• [DATA TO USE]
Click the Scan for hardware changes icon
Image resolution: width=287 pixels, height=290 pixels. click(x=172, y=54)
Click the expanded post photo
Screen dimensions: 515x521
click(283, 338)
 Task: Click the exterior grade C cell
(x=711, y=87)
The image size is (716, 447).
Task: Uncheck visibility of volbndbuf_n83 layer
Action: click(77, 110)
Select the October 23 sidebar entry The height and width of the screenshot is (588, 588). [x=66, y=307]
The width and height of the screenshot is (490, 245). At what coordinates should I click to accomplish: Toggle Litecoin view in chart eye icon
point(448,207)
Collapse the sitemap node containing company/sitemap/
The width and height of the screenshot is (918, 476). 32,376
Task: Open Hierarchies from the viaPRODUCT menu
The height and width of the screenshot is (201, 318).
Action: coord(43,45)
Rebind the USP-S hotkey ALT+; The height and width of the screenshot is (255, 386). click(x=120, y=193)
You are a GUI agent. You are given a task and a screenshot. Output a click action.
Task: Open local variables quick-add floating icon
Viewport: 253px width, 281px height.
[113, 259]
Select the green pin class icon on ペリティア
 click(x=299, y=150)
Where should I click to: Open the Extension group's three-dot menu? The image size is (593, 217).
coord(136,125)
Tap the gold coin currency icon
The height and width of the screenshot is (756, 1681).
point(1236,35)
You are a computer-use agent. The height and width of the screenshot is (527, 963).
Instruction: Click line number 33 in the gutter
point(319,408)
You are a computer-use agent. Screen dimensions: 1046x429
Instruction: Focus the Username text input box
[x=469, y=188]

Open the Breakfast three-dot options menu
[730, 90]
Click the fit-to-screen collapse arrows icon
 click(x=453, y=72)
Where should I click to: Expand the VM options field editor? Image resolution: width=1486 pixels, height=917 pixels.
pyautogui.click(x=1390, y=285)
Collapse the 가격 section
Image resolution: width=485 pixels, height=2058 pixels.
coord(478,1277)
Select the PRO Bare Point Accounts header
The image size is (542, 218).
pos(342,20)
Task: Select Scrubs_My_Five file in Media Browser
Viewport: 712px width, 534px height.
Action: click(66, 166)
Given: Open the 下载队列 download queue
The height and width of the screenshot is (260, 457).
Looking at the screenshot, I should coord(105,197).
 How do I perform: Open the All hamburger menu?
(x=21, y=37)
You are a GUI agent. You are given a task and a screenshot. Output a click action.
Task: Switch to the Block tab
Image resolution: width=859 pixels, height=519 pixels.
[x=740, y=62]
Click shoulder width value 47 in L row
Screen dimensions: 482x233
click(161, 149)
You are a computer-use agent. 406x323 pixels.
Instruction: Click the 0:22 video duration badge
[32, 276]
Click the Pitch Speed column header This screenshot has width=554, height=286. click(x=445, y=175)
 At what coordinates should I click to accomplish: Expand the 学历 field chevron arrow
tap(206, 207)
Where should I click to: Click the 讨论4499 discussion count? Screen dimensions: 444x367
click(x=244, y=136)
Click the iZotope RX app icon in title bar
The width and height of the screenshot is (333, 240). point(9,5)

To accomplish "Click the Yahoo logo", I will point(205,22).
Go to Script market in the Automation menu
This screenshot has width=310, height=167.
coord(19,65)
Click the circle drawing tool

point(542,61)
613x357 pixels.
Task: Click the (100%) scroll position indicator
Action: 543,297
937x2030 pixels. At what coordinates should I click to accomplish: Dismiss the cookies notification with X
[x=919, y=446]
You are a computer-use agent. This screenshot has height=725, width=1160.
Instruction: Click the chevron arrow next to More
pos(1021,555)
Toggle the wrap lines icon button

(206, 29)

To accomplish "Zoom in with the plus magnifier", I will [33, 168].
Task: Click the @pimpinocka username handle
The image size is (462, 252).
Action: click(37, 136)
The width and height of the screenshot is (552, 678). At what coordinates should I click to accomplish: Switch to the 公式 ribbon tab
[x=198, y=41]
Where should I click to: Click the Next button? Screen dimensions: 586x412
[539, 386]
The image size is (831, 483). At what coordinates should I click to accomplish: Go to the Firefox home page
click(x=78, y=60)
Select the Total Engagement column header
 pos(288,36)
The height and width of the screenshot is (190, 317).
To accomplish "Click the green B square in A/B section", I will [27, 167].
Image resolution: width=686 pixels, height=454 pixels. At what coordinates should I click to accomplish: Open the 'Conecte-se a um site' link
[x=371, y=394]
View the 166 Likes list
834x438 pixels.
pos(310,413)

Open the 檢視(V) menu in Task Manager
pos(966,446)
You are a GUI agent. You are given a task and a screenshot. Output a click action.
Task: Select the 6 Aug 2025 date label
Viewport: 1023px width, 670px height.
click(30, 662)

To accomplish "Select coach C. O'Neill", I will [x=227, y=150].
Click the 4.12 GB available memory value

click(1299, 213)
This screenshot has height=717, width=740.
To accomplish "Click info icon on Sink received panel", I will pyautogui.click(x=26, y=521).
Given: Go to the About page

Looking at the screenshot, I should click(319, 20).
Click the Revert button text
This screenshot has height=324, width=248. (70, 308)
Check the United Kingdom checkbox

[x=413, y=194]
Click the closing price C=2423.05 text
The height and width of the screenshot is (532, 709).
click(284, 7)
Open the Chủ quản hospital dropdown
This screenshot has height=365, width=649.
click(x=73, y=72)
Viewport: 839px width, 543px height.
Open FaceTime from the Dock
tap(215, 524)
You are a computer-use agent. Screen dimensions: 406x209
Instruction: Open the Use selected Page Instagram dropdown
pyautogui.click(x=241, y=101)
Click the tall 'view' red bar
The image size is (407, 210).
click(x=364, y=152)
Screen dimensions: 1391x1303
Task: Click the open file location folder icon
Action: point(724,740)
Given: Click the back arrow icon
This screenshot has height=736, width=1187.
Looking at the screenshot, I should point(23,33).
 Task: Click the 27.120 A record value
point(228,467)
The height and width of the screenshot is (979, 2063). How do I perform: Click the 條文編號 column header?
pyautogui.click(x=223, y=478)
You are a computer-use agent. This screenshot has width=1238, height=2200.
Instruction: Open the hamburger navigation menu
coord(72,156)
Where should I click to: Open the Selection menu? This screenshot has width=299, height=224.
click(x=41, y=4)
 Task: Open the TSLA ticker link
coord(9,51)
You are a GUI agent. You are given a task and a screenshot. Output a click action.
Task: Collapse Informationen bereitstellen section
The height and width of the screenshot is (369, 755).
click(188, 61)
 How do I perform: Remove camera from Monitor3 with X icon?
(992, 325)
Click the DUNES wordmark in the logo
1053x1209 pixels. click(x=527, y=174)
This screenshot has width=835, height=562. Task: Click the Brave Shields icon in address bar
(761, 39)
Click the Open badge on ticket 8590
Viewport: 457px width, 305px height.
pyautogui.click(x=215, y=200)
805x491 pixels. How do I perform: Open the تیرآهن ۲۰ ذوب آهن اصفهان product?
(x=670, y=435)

• [TASK] Repeat the whole listing above without any change.

• [OUTPUT]
Click the Scan for hardware changes icon
Image resolution: width=287 pixels, height=290 pixels. click(x=172, y=54)
Click the expanded post photo
Screen dimensions: 515x521
click(283, 338)
 Task: Click the exterior grade C cell
(x=711, y=87)
The image size is (716, 447).
Task: Uncheck visibility of volbndbuf_n83 layer
Action: click(77, 110)
Select the October 23 sidebar entry The height and width of the screenshot is (588, 588). [x=66, y=307]
The width and height of the screenshot is (490, 245). At what coordinates should I click to accomplish: Toggle Litecoin view in chart eye icon
point(448,207)
Collapse the sitemap node containing company/sitemap/
The width and height of the screenshot is (918, 476). 32,376
Task: Open Hierarchies from the viaPRODUCT menu
The height and width of the screenshot is (201, 318).
Action: coord(43,45)
Rebind the USP-S hotkey ALT+; The height and width of the screenshot is (255, 386). click(x=120, y=193)
You are a GUI agent. You are given a task and a screenshot. Output a click action.
Task: Open local variables quick-add floating icon
Viewport: 253px width, 281px height.
[113, 259]
Select the green pin class icon on ペリティア
 click(x=299, y=150)
Where should I click to: Open the Extension group's three-dot menu? The image size is (593, 217).
coord(136,125)
Tap the gold coin currency icon
The height and width of the screenshot is (756, 1681).
point(1236,35)
You are a computer-use agent. The height and width of the screenshot is (527, 963).
Instruction: Click line number 33 in the gutter
point(319,408)
You are a computer-use agent. Screen dimensions: 1046x429
Instruction: Focus the Username text input box
[x=469, y=188]

Open the Breakfast three-dot options menu
[730, 90]
Click the fit-to-screen collapse arrows icon
 click(x=453, y=72)
Where should I click to: Expand the VM options field editor? Image resolution: width=1486 pixels, height=917 pixels.
pyautogui.click(x=1390, y=285)
Collapse the 가격 section
Image resolution: width=485 pixels, height=2058 pixels.
coord(478,1277)
Select the PRO Bare Point Accounts header
The image size is (542, 218).
pos(342,20)
Task: Select Scrubs_My_Five file in Media Browser
Viewport: 712px width, 534px height.
Action: click(66, 166)
Given: Open the 下载队列 download queue
The height and width of the screenshot is (260, 457).
Looking at the screenshot, I should coord(105,197).
 How do I perform: Open the All hamburger menu?
(x=21, y=37)
You are a GUI agent. You are given a task and a screenshot. Output a click action.
Task: Switch to the Block tab
Image resolution: width=859 pixels, height=519 pixels.
[x=740, y=62]
Click shoulder width value 47 in L row
Screen dimensions: 482x233
click(161, 149)
You are a computer-use agent. 406x323 pixels.
Instruction: Click the 0:22 video duration badge
[32, 276]
Click the Pitch Speed column header This screenshot has width=554, height=286. click(x=445, y=175)
 At what coordinates should I click to accomplish: Expand the 学历 field chevron arrow
tap(206, 207)
Where should I click to: Click the 讨论4499 discussion count? Screen dimensions: 444x367
click(x=244, y=136)
Click the iZotope RX app icon in title bar
The width and height of the screenshot is (333, 240). point(9,5)

To accomplish "Click the Yahoo logo", I will point(205,22).
Go to Script market in the Automation menu
This screenshot has width=310, height=167.
coord(19,65)
Click the circle drawing tool

point(542,61)
613x357 pixels.
Task: Click the (100%) scroll position indicator
Action: 543,297
937x2030 pixels. At what coordinates should I click to accomplish: Dismiss the cookies notification with X
[x=919, y=446]
You are a computer-use agent. This screenshot has height=725, width=1160.
Instruction: Click the chevron arrow next to More
pos(1021,555)
Toggle the wrap lines icon button

(206, 29)

To accomplish "Zoom in with the plus magnifier", I will [33, 168].
Task: Click the @pimpinocka username handle
The image size is (462, 252).
Action: click(37, 136)
The width and height of the screenshot is (552, 678). At what coordinates should I click to accomplish: Switch to the 公式 ribbon tab
[x=198, y=41]
Where should I click to: Click the Next button? Screen dimensions: 586x412
[539, 386]
The image size is (831, 483). At what coordinates should I click to accomplish: Go to the Firefox home page
click(x=78, y=60)
Select the Total Engagement column header
 pos(288,36)
The height and width of the screenshot is (190, 317).
To accomplish "Click the green B square in A/B section", I will [27, 167].
Image resolution: width=686 pixels, height=454 pixels. At what coordinates should I click to accomplish: Open the 'Conecte-se a um site' link
[x=371, y=394]
View the 166 Likes list
834x438 pixels.
pos(310,413)

Open the 檢視(V) menu in Task Manager
pos(966,446)
You are a GUI agent. You are given a task and a screenshot. Output a click action.
Task: Select the 6 Aug 2025 date label
Viewport: 1023px width, 670px height.
click(30, 662)

To accomplish "Select coach C. O'Neill", I will [x=227, y=150].
Click the 4.12 GB available memory value

click(1299, 213)
This screenshot has height=717, width=740.
To accomplish "Click info icon on Sink received panel", I will pyautogui.click(x=26, y=521).
Given: Go to the About page

Looking at the screenshot, I should click(319, 20).
Click the Revert button text
This screenshot has height=324, width=248. (70, 308)
Check the United Kingdom checkbox

[x=413, y=194]
Click the closing price C=2423.05 text
The height and width of the screenshot is (532, 709).
click(284, 7)
Open the Chủ quản hospital dropdown
This screenshot has height=365, width=649.
click(x=73, y=72)
Viewport: 839px width, 543px height.
Open FaceTime from the Dock
tap(215, 524)
You are a computer-use agent. Screen dimensions: 406x209
Instruction: Open the Use selected Page Instagram dropdown
pyautogui.click(x=241, y=101)
Click the tall 'view' red bar
The image size is (407, 210).
click(x=364, y=152)
Screen dimensions: 1391x1303
Task: Click the open file location folder icon
Action: point(724,740)
Given: Click the back arrow icon
This screenshot has height=736, width=1187.
Looking at the screenshot, I should point(23,33).
 Task: Click the 27.120 A record value
point(228,467)
The height and width of the screenshot is (979, 2063). How do I perform: Click the 條文編號 column header?
pyautogui.click(x=223, y=478)
You are a computer-use agent. This screenshot has width=1238, height=2200.
Instruction: Open the hamburger navigation menu
coord(72,156)
Where should I click to: Open the Selection menu? This screenshot has width=299, height=224.
click(x=41, y=4)
 Task: Open the TSLA ticker link
coord(9,51)
You are a GUI agent. You are given a task and a screenshot. Output a click action.
Task: Collapse Informationen bereitstellen section
The height and width of the screenshot is (369, 755).
click(188, 61)
 How do I perform: Remove camera from Monitor3 with X icon?
(992, 325)
Click the DUNES wordmark in the logo
1053x1209 pixels. click(x=527, y=174)
This screenshot has width=835, height=562. Task: Click the Brave Shields icon in address bar
(761, 39)
Click the Open badge on ticket 8590
Viewport: 457px width, 305px height.
pyautogui.click(x=215, y=200)
805x491 pixels. How do I perform: Open the تیرآهن ۲۰ ذوب آهن اصفهان product?
(x=670, y=435)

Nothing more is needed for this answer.